As we explain in our book, people have the perception that time and space collapses at the moment of impact. Due to the velocity and force of impact, it is particularly important to tease the intensely activating material apart, one moment at a time, and to work before and after the accident. We start by establishing the previously described Oasis of Safety that a client can continually build on and touch back into. And we make sure to focus her attention on establishing a sense of "after". Most clients, early on in the treatment, are unconsciously stuck in the time of the accident and are expecting it to happen again - what we call a "futuristic memory". Also the reptilian brain takes a "snapshot of the scene" anytime it feels threatened. Because of this reaction, clients often fear anything that reminds them of the original circumstances of their accident. Triggers for fear and anger may be activated by re-exposure to particular intersections or highways, tailgating drivers, or even cars of a certain color, if those elements were relevant in the client's particular accident.

For most people, the moment of impact is the most overwhelming and highly charged part of the accident. Usually people dissociate or disconnect, experience a discontinuity of self, and often a gap in memory, related to the impact.

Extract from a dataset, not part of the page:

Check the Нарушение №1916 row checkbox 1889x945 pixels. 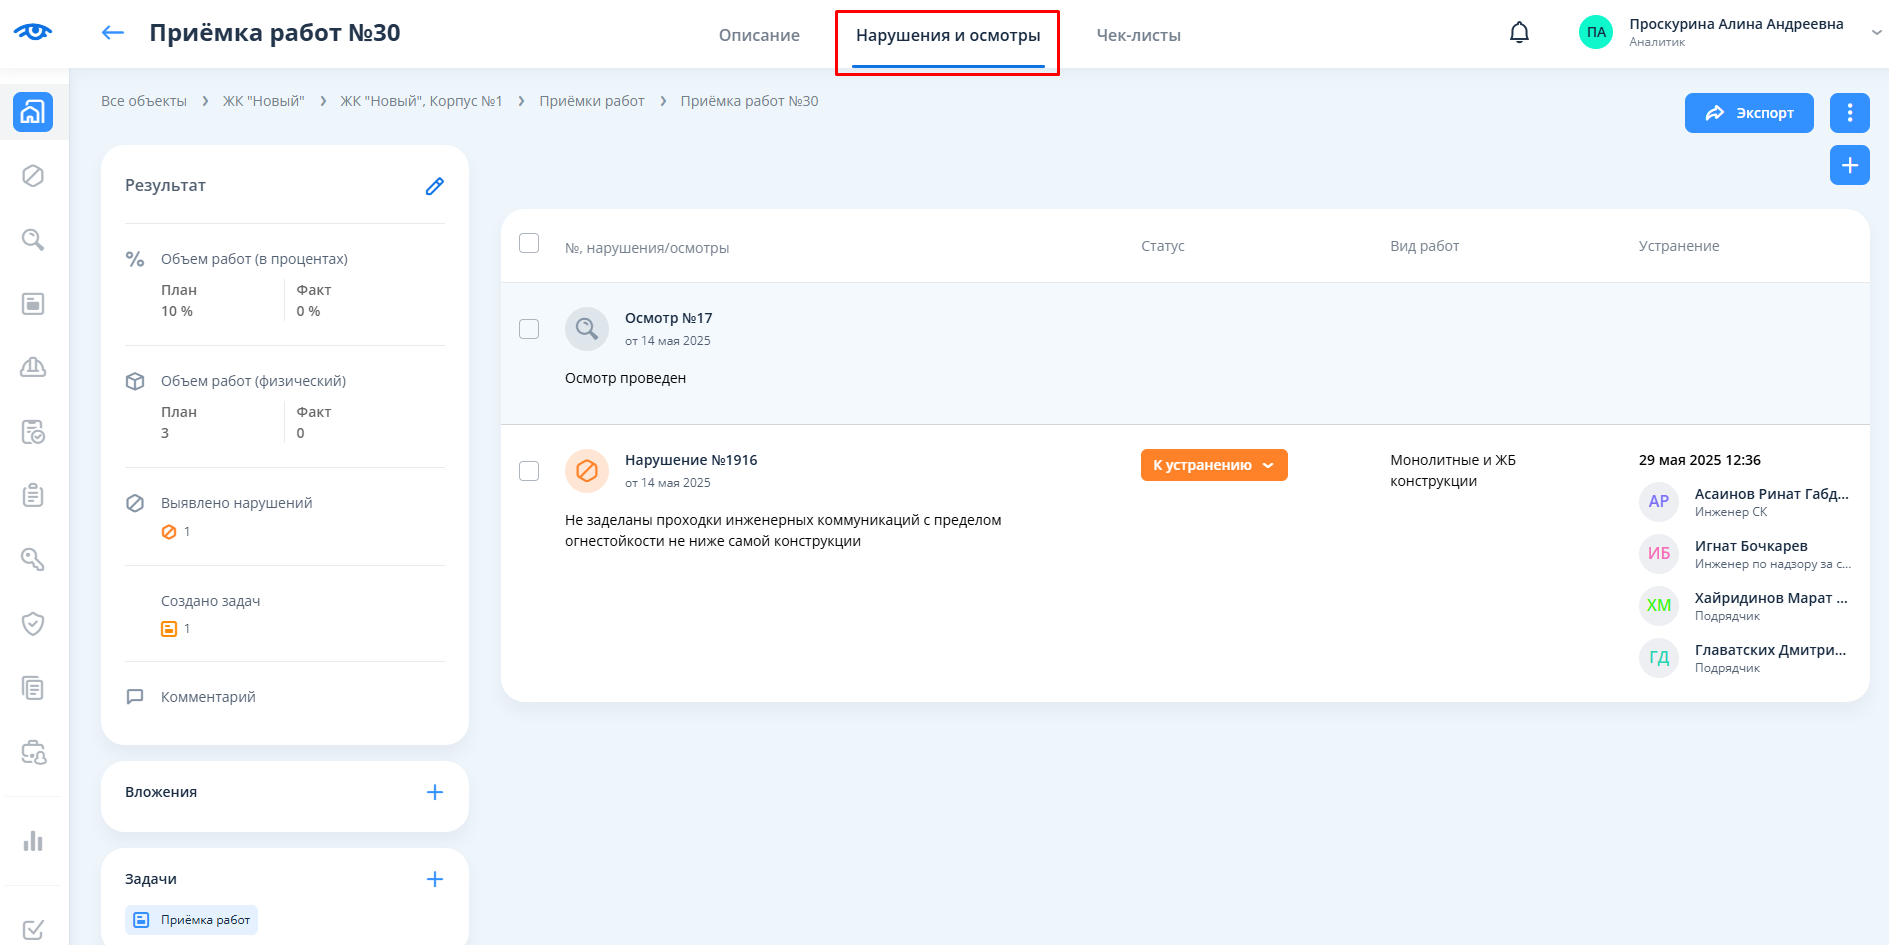pyautogui.click(x=529, y=471)
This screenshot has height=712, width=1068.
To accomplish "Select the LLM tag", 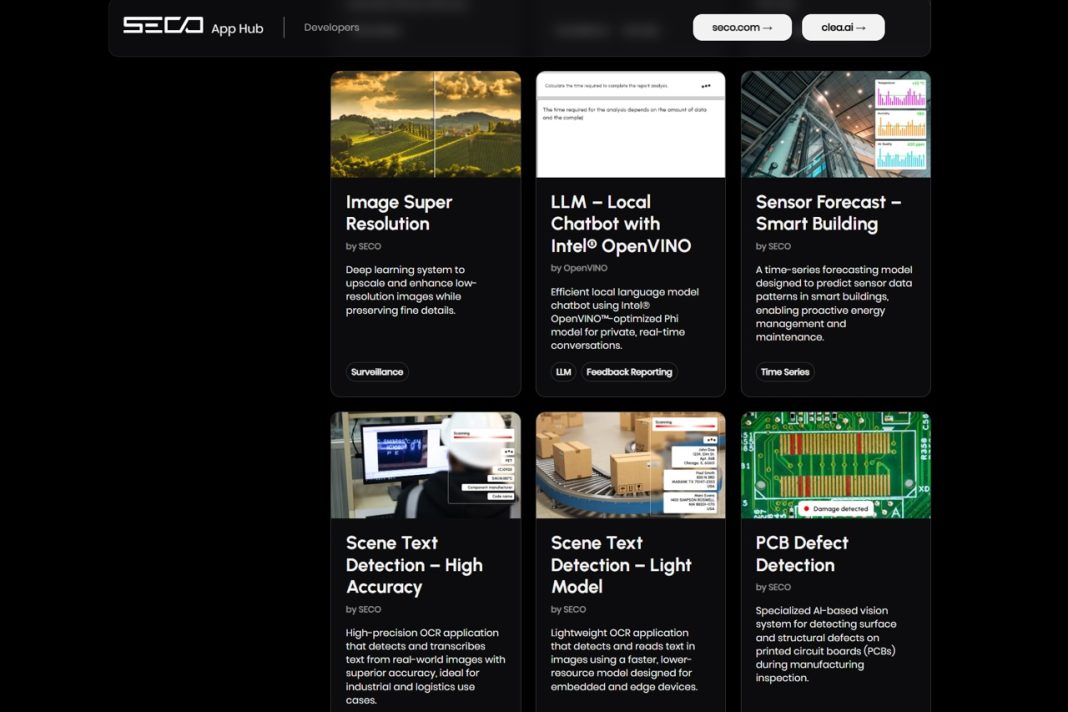I will (563, 371).
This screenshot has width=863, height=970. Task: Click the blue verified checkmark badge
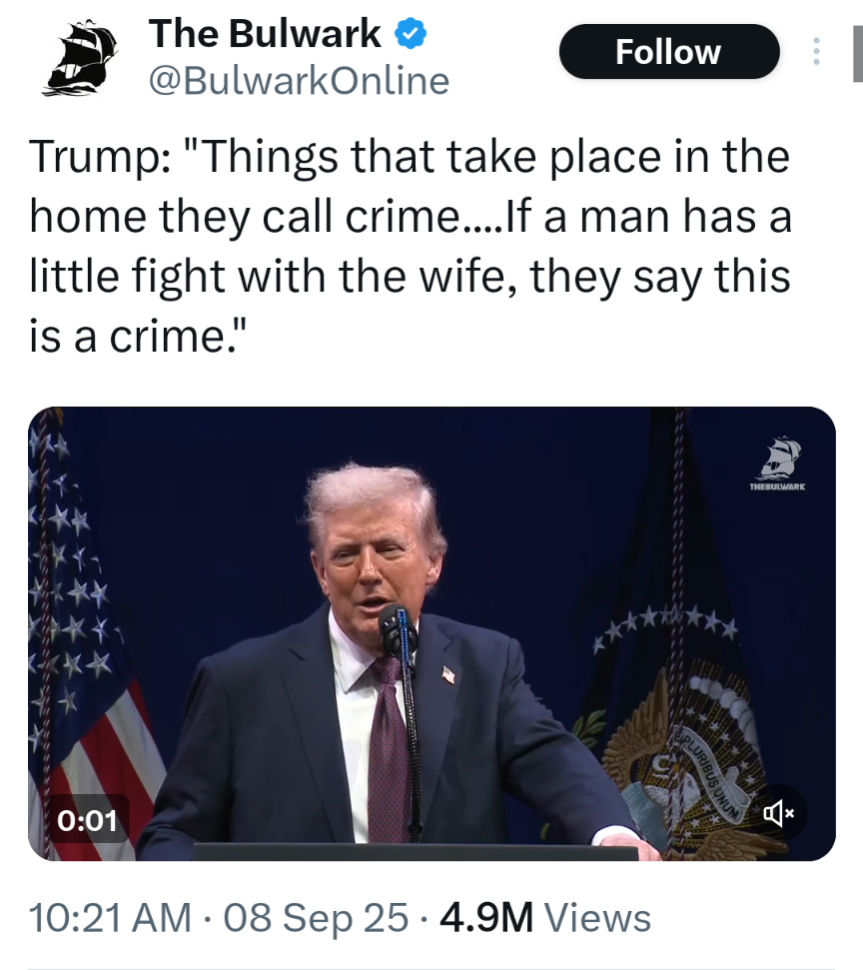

Only by going slowly, directing attention to events before and after the impact and working gradually toward the center, is it possible to begin closing the gap in awareness to regain a continuity of self. By looping between resources and the triggers of high activation, there is an experience of moving from fragmentation toward integration. Clients find they can gradually slow down and maintain an integrated awareness from start to finish throughout the accident including impact. Then, perceptually, the accident can move from seeming to be ever present, or fixated in the future, into the past where it belongs. Symptoms diminish, triggers of fear, panic and anger are extinguished as continuity of self is re-established. The accident is experienced as truly over.

Bibliography
Gendlin, Eugene. Focusing, New York, Bantam Books, 1998.
Heller, Diane and Laurence. Crash Course: A Self-Healing Guide to Auto Accident Trauma and Recovery, California, North Atlantic Books, 2001.
Levine, Peter. Waking the Tiger, California, North Atlantic Books, 1998.